Ricordiamo che l’Italia, in compagnia, ma solo parzialmente, della Francia, è l’unico paese che abbia disposizioni così restrittive e usi in maniera così estesa il green pass che originariamente doveva essere uno strumento per spostamenti tra stati, concepito in tal modo dall’EU. Ci si stupisce che ci siano così tante restrizioni malgrado ufficialmente si è arrivati al 80% della popolazione vaccinabile. In altre nazioni i vincoli vengono tolti, qui vengono inaspriti. Visto che non utilizzano il green pass così pervasivamente, tutti gli altri paesi dell’Occidente sono fascisti? E regimi che adottano regole simili, anche se non uguali come la Cina sono democratici? Dobbiamo porci delle domande molto serie su dove stiamo andando. Ed è anche per questo che MR è particolarmente vicina ai lavoratori portuali. Al massimo il green pass potrebbe essere utilizzato in luoghi che continuano ad avere restrizioni, come discoteche e palazzetti dello sport, i congressi, per averne la piena disponibilità.
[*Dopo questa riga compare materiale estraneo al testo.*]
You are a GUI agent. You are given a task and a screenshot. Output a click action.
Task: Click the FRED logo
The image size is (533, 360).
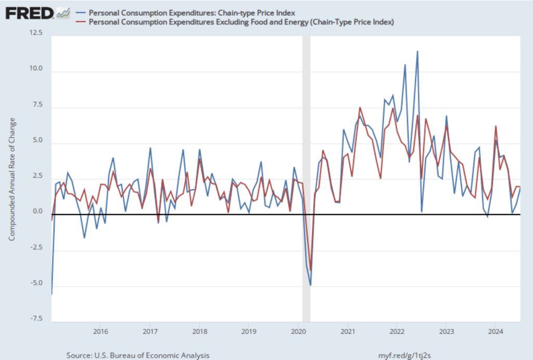[30, 12]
Ci dispiace che Zeno D’Agostino, presidente dell’Autorità Portuale, si voglia  dimettere, poiché è stato l’artefice del rilancio del porto, figura di capacità indiscussa e difficilmente sostituibile, amata e rispettato da tutti, lavoratori portuali compresi, e ci auguriamo di vederlo presto di nuovo al suo incarico. Abbiamo protestato vivamente quando era stato rimosso dalle sue funzioni per cavilli burocratici, come solidali con lui erano stati gli stessi lavoratori.
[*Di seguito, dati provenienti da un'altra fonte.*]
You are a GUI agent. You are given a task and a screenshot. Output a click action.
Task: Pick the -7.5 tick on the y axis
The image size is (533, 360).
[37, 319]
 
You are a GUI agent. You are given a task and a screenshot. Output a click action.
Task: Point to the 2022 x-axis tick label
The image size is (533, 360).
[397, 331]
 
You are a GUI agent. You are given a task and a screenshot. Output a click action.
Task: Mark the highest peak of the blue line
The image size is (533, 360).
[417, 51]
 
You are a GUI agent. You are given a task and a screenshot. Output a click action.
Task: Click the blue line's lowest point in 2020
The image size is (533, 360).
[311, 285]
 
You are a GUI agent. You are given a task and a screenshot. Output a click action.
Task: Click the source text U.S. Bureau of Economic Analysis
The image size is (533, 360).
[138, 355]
Ci auguriamo che ritorni presto sulle sue intenzioni e non lasci i suoi incarichi così brillantemente ottemperati o che le sue eventuali dimissioni siano anche la possibilità per esercitare al meglio un ruolo di mediazione tra le parti in causa, mediazione che forse non avrebbe potuto svolgere efficacemente anche a causa dell’intransigenza del Ministro dell’Interno.

Zeno d’Agostino è figura fondamentale per la creazione di quel polo triestino per l’implementazione di una blue economy, che vuole vedere alleati l’economia, la ricerca, la finanza e l’imprenditoria e le maestranze, che deve diventare esempio e forza trainante per tutto il paese.

MR si mette a disposizione per tentare un dialogo costruttivo tra le parti.

Quindi pieno appoggio ai lavoratori del porto nella loro lotta a green pass pervasivo, sperando che la loro iniziativa abbia un rapido successo e che sia d’esempio alle altre componenti sociali dell’Italia tutta.